To my mind, Wheatle is often insufficiently sceptical about purported implied or unwritten principles. For example, she frequently discusses the claim of “common law constitutionalists” such as Trevor Allen and Mark Walters, that unwritten common law principles underpin written constitutions and can invalidate statutes, without giving anything like equal time to powerful (in my view, devastating) criticisms. I was surprised that my own two books on the doctrine of parliamentary sovereignty, the second of which includes a lengthy chapter titled “The Myth of the Common Law Constitution”, are nowhere mentioned.[10] I would also have preferred more frequent use of cautionary adjectives such as “supposed” or “purported” in relation to implied principles, to indicate that the most important theoretical and normative questions sometimes concern not just their “use” but their very existence.

Wheatle rightly argues that such principles are less controversial when used to interpret express constitutional provisions; purposive interpretation is generally well-accepted, and the purpose of a provision may be to give effect – even if only partially – to some deeper principle. But they are much more controversial when used as independent grounds for invalidating statutes, and rightly so. She argues that this often happens when there is a “gap” in the express provisions of a constitution or bill of rights.[11] But is a “gap” just a failure of the law to protect some right or interest that the judges believe it ought to protect? If so, are the judges justified in adding that protection to the law, and in effect amending it? It is well known that the framers of the Canadian Charter of Rights deliberately omitted protection of a right to property; could neo-liberal judges justifiably deem that to be a “gap” they are justified in filling?
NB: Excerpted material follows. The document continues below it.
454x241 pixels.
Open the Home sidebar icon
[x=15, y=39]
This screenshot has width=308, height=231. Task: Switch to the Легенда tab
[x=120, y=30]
The issue of implied constitutional principles is certainly becoming more topical. It is a pity that Wheatle’s book appeared at the same time as – and so could not discuss – Lisa Burton-Crawford’s “The Rule of Law and the Australian Constitution”,[12] which is a meticulous examination of claims that the rule of law is a justiciable principle that is somehow implicit in or implied by the Australian Constitution.  No doubt more books on the general topic are in preparation; one is a collection edited by Rosalind Dixon and Adrienne Stone titled “The Invisible Constitution” (forthcoming Cambridge University Press).

Suggested Citation: Jeffrey Goldsworthy, Review of Se-shauna Wheatle’s “Principled Reasoning in Human Rights Adjudication”, Int’l J. Const. L. Blog, Oct. 24, 2017, at: http://www.iconnectblog.com/2017/09/goldsworthy-on-wheatle


[1]             These terms are treated as synonymous: ibid, 14 n1.

[2]             E.g., J Goldsworthy, “Constitutional Implications Revisited” (2011) 30 University of Queensland Law Journal 9.

[3]             Wheatle, 171.

[4]             Ibid, 206.

[5]             Ibid, 9, 171.

[6]             E.g., ibid, 128-29, 134.

[7]             Ibid, 17.

[8]             See Goldsworthy, n 2, above.

[9]             Ibid, 174.

[10]            J Goldsworthy, The Sovereignty of Parliament, History and Philosophy (Oxford U P, 1999), and “Parliamentary Sovereignty; Contemporary Debates (Cambridge UP, 2010), ch 2 (and see also ch. 4).

[11]            Wheatle, 123-135, 175.

[12]            Federation Press, Sydney, 2017.